Everything that they do at Say Yes dog training in Canada is for a reason. They leave nothing to chance. All the foundation skills that they introduce to their dogs have a purpose and is a building block for something else. Everything they do is planned. They NEVER get their dogs out and stand around, it's all about deciding what you are going to do BEFORE you get your dogs out, then bring them out motivated and ready to go, train and then back to their crate. Their dogs are NEVER trained unless they are motivated first. If your dog is distracted or not motivated then you get that BEFORE you start. We also worked a lot on the transitions between food and toy being smooth and seamless. No fumbling in pockets.

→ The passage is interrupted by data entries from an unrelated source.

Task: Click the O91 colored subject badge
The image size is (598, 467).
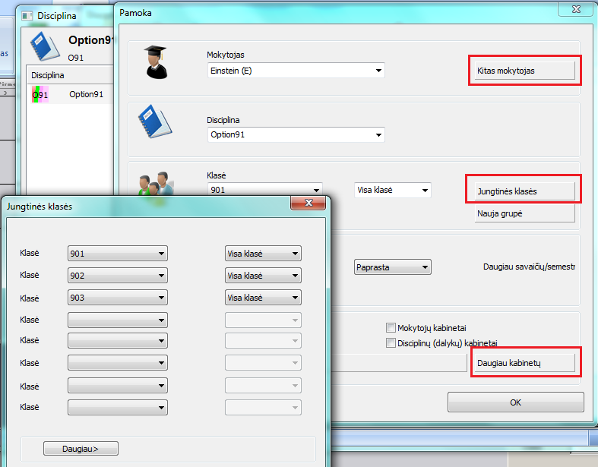Action: (40, 95)
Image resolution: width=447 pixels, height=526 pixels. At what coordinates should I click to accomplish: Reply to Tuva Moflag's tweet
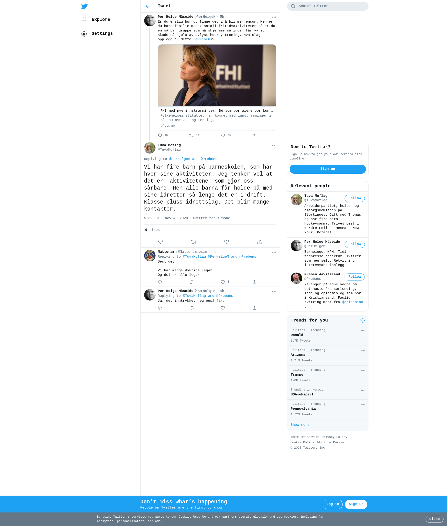point(160,242)
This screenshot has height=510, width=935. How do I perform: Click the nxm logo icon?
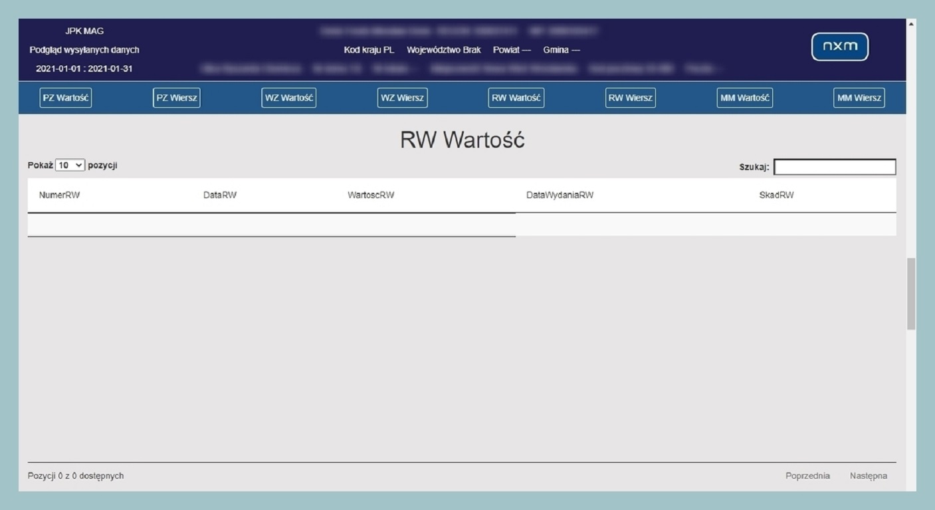[x=839, y=47]
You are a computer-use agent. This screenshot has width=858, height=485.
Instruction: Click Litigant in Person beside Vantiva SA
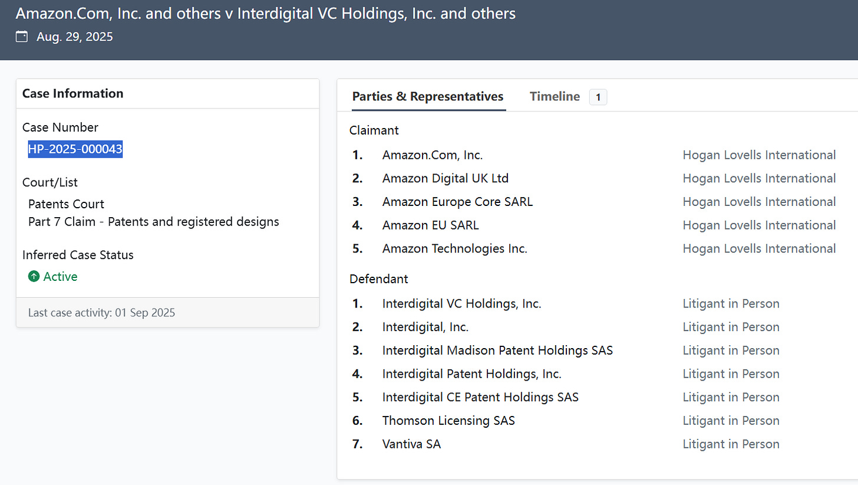731,444
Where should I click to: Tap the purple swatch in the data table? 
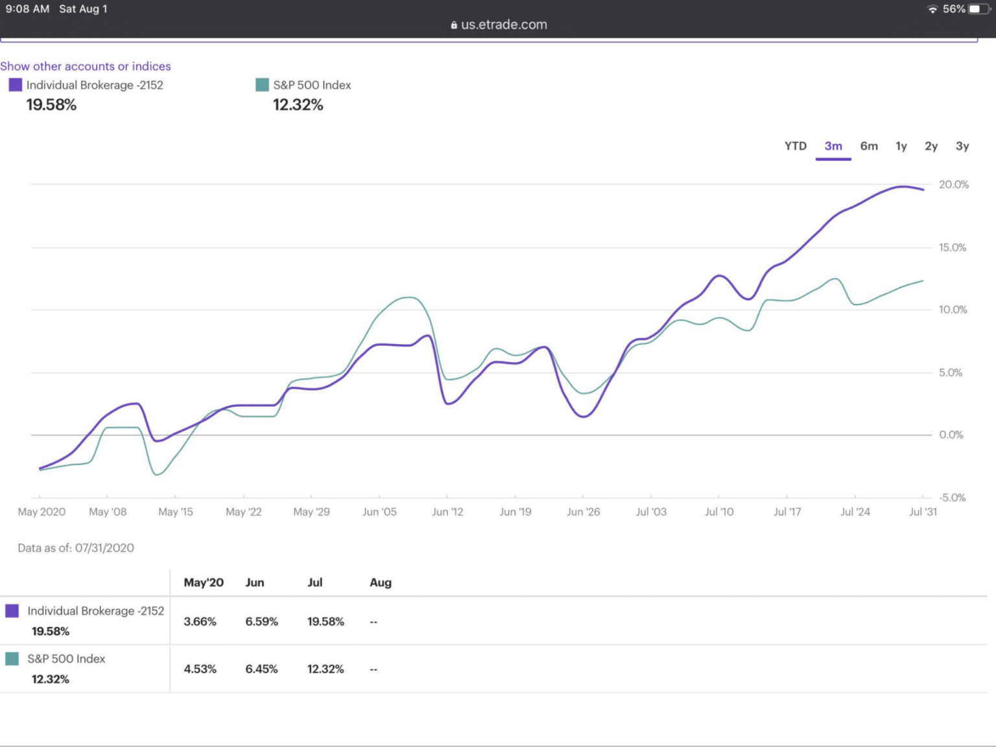[x=13, y=610]
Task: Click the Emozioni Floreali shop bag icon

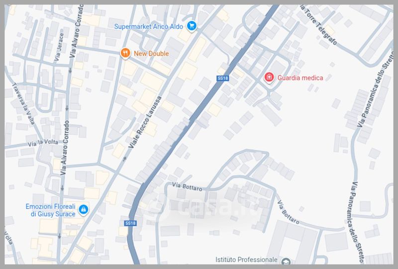Action: [x=83, y=209]
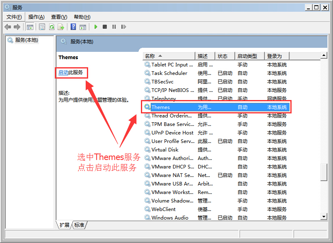Click the back navigation arrow
This screenshot has height=243, width=333.
(7, 27)
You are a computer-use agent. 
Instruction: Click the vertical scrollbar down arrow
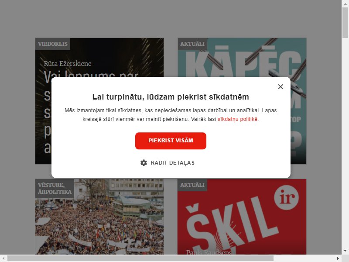coord(345,251)
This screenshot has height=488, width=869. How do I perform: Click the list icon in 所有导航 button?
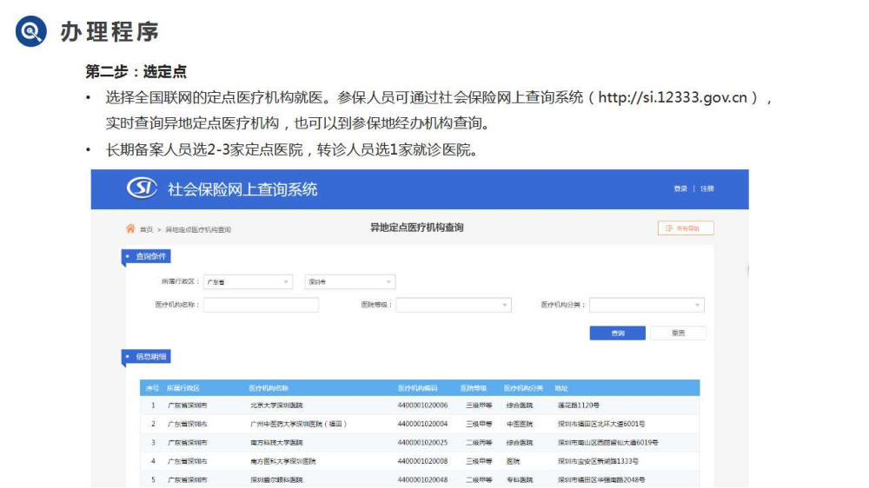[x=668, y=228]
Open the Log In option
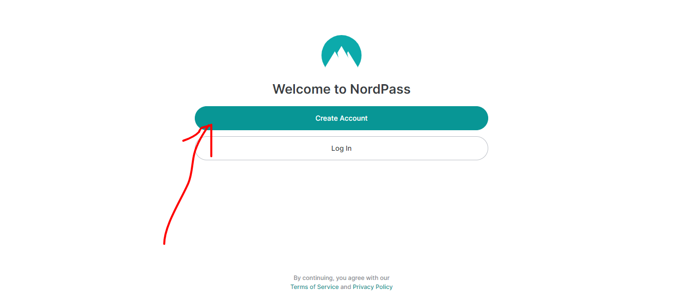This screenshot has height=304, width=683. (x=342, y=148)
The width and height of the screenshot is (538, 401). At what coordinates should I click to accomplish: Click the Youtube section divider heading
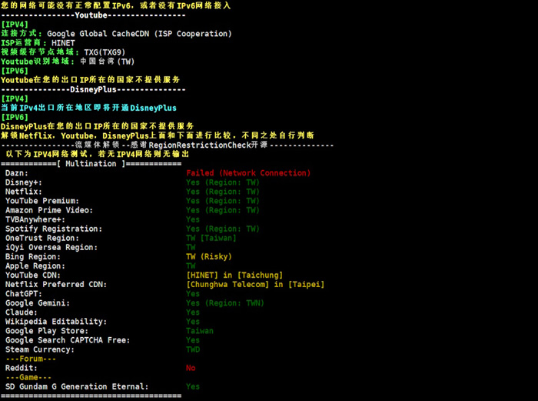pyautogui.click(x=92, y=15)
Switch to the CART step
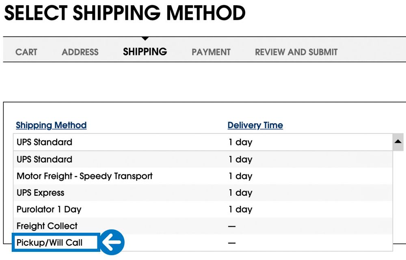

Lynda talked a lot about dog training being about problem solving. You train your dog for short periods then you assess. If it's good you move on, if it's not good you work on your weaknesses. You certainly NEVER continue or move on when all you had was crap. The really stupid thing is that none of the above is hard to do. I just need to change my old habits. When I get to training I need to set up what I want to do first and not get my dog out until that's done. It's not really that hard but I think with most of us it's just easier to do what you've always done.

My other exciting news is that while I was away my future agility training area was cleared ready to start it's transformation from bushy scrub with dead banksia's everywhere to eventually lots of grass and some new eucalypts that we are going to plant. I took some photo's this morning so I can record it's humble beginnings. It's not huge but definately big enough for contacts and jump sequences.

Thursday, February 18, 2010

On the road again

After a tumultuous month Sonic and I finally got back into the agility ring. Great news, we managed a clear in Masters Agility. It was a more open course than we usually see but still had some interesting traps with the lines that the obstacles put the dogs on being not the line they had to do. I even managed to do at least one front cross at the right time...

It wasn't the perfect run but was definitely solid. I won't however talk about the Open Agility run we did. TOTAL disaster. I couldn't even bring myself to watch the whole thing back.

Tonight I'm packing for mine and Sonic's trip to Melbourne and the Lynda Orton-Hill seminar. I can't wait!